X = [102, 111, 111, 40, 116, 104, 105, 115, 44|...] ;
It may not be obvious here, but it has successfully parsed this sentence with the function DCG rule. You're just not getting anything back. So the next thing to do is make your grammar rules build the structure you want.
function(F) -->
fname(Name),
"(", termlist(List), ")",
{ F =.. [Name|List] }.
termlist([]) --> [].
termlist(List) --> nonemptytermlist(List).
nonemptytermlist([X]) --> term(X).
nonemptytermlist([X|Xs]) --> term(X), ",", nonemptytermlist(Xs).

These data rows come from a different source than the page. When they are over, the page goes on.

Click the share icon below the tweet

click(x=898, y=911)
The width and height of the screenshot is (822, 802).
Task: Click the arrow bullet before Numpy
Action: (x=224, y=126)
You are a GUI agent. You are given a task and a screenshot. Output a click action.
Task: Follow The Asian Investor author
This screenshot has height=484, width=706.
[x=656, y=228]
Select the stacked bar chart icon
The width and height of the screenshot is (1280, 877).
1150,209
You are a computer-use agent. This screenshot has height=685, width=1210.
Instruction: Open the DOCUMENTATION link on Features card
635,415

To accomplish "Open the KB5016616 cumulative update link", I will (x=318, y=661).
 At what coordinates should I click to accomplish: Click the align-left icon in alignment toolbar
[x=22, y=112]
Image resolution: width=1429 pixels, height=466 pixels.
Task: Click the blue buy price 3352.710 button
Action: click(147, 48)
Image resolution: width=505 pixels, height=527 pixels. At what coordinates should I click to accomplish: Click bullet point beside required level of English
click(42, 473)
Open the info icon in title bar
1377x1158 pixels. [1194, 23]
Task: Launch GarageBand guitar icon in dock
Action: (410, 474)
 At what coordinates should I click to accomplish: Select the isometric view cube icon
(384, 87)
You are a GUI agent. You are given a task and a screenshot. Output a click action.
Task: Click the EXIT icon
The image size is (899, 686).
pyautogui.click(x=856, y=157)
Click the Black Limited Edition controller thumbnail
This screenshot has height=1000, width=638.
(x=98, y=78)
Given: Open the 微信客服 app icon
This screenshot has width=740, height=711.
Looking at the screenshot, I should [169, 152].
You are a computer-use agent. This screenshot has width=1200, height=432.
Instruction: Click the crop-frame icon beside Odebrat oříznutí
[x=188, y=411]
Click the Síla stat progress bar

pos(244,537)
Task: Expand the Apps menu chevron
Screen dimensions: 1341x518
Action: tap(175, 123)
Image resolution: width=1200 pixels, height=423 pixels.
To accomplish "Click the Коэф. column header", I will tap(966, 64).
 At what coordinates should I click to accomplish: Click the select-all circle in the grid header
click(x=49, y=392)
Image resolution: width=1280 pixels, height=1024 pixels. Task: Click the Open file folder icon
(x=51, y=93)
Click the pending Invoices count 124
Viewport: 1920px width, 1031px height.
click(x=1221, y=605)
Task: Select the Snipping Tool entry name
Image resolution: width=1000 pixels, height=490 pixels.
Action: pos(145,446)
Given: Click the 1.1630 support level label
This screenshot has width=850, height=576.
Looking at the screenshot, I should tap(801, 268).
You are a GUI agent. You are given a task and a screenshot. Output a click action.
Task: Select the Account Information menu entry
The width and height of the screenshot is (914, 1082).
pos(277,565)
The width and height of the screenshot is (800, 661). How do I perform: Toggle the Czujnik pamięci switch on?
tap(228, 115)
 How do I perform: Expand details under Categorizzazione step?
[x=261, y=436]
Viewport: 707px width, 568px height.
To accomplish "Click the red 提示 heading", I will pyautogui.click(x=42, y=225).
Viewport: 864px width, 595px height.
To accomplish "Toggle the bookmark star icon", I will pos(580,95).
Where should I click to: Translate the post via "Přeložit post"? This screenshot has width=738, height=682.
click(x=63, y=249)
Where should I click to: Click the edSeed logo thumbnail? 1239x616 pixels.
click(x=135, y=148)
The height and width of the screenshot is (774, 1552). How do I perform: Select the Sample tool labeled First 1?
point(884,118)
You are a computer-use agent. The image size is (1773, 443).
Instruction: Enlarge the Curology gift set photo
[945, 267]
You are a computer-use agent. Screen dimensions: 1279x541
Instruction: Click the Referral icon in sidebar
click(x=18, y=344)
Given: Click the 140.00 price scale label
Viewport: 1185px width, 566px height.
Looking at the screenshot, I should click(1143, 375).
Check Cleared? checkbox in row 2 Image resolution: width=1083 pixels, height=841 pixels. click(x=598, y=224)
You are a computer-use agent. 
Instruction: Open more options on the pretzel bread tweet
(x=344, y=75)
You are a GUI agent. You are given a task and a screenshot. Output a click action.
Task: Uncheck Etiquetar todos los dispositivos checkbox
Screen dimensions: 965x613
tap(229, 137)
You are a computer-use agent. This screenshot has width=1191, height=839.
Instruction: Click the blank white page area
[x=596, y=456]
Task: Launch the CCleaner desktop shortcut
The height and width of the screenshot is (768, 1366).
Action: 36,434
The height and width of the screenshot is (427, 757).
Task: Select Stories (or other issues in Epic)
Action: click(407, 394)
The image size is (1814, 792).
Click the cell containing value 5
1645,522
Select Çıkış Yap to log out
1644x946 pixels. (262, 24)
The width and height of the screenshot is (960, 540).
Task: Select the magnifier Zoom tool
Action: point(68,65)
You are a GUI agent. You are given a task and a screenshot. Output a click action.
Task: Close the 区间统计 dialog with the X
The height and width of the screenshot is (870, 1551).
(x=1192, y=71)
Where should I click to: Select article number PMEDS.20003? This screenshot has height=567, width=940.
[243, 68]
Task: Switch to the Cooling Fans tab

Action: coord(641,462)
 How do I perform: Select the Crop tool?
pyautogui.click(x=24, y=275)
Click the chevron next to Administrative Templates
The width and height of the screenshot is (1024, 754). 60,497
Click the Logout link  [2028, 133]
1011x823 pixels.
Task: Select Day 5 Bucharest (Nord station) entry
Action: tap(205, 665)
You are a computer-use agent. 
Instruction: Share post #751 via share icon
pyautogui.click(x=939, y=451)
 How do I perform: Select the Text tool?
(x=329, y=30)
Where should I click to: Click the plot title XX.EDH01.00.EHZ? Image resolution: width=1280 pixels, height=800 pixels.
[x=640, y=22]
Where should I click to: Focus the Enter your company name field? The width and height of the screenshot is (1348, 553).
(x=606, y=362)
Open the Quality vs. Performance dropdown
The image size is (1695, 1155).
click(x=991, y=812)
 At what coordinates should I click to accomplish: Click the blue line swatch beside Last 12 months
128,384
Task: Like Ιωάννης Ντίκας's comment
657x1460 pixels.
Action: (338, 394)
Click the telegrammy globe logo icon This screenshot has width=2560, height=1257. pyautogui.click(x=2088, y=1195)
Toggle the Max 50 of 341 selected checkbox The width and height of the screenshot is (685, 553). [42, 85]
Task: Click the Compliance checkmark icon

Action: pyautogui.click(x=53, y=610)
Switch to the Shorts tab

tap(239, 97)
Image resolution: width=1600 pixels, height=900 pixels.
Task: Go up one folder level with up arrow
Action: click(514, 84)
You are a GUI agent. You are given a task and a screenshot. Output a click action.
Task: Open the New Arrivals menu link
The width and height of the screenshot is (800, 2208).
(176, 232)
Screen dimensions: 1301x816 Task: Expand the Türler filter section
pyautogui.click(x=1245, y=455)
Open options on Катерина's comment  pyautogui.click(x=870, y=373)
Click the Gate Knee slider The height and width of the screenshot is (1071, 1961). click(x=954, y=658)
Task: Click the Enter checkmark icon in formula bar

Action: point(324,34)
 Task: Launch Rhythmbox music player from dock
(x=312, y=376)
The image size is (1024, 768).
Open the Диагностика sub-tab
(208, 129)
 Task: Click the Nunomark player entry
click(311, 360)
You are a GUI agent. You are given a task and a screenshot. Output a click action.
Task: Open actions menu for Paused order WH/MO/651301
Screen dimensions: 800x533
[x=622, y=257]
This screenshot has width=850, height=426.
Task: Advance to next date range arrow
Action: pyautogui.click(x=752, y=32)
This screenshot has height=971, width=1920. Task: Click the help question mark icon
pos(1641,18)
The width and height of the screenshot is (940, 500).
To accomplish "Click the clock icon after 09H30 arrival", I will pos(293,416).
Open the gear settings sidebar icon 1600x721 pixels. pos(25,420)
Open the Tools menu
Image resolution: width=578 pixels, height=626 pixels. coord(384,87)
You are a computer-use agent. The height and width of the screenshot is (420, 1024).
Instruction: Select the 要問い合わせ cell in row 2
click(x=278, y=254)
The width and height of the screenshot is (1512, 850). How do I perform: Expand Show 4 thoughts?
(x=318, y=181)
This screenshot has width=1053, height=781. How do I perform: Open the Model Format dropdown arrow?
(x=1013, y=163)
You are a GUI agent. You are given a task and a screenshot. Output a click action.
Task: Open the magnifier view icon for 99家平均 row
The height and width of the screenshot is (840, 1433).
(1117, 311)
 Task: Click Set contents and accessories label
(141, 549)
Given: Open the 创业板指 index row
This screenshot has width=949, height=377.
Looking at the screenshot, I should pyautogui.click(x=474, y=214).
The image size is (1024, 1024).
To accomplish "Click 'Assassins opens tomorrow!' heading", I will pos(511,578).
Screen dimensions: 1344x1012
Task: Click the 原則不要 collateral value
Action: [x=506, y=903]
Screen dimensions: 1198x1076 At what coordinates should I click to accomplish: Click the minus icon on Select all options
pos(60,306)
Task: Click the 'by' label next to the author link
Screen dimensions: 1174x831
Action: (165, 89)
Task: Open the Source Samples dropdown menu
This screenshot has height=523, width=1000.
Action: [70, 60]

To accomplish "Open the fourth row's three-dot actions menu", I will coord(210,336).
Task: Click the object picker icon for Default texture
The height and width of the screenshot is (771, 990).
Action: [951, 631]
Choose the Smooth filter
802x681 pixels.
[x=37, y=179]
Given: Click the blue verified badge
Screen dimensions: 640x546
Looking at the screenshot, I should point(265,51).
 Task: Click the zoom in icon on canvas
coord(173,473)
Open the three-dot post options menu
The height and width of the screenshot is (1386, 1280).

term(Term) --> fname(Term).
term(Function) --> function(Function).
fname(Name) --> [C], { char_type(C, alpha) }, namebody(Cs),
{ atom_codes(Name, [C|Cs]) }.
namebody([C|Cs]) -->
[C],
{ char_type(C, alnum) ; C = '_' ; C = '-' },
namebody(Cs).
namebody([]) --> [].
All we've done here is lightly restructure things and pass back through the DCG rule arguments values that got parsed by each rule. Now you can see this successfully parses complicated structures:
?- atom_codes("foo(this,bar(qwerty,uiop),that(),little())", X), phrase(function(F), X).
X = [102, 111, 111, 40, 116, 104, 105, 115, 44|...],
F = foo(this, bar(qwerty, uiop), that, little)
The grammar has successfully converted the string into a Prolog term. Unfortunately, Prolog doesn't see much point to foo() so those parentheses have been dropped. This is owing to the "univ" operator =.. which we are using to convert a list of function name and arguments into a Prolog structure. It may be the case that Prolog structures are not easy enough for you to process; in that case remove the "univ" step on function like so:
function([Name|List]) -->
fname(Name),
"(", termlist(List), ")".
Using it returns this:
?- atom_codes("foo(this,bar(qwerty,uiop),that(),little())", X), phrase(function(F), X).
X = [102, 111, 111, 40, 116, 104, 105, 115, 44|...],
F = [foo, this, [bar, qwerty, uiop], [that], [little]] ;
false.
You still can't distinguish terms from empty functions. You could fix that by making term//1 more explicit:
function(Name, Args) -->
fname(Name),
"(", termlist(Args), ")".
% ...
term(term(Term)) --> fname(Term).
term(function(Name, Args)) --> function(Name, Args).
The effect is a lot more verbose:
?- atom_codes("foo(this,bar(qwerty,uiop),that(),little())", X), phrase(function(F,A), X).
X = [102, 111, 111, 40, 116, 104, 105, 115, 44|...],
F = foo,
A = [term(this), function(bar, [term(qwerty), term(uiop)]), function(that, []), function(little, [])]
This may be easier or harder for you to process. My rule of thumb would be to try to keep as close to Prolog structure as you can, but this may cause discomfort.
Anyway, I hope this helps.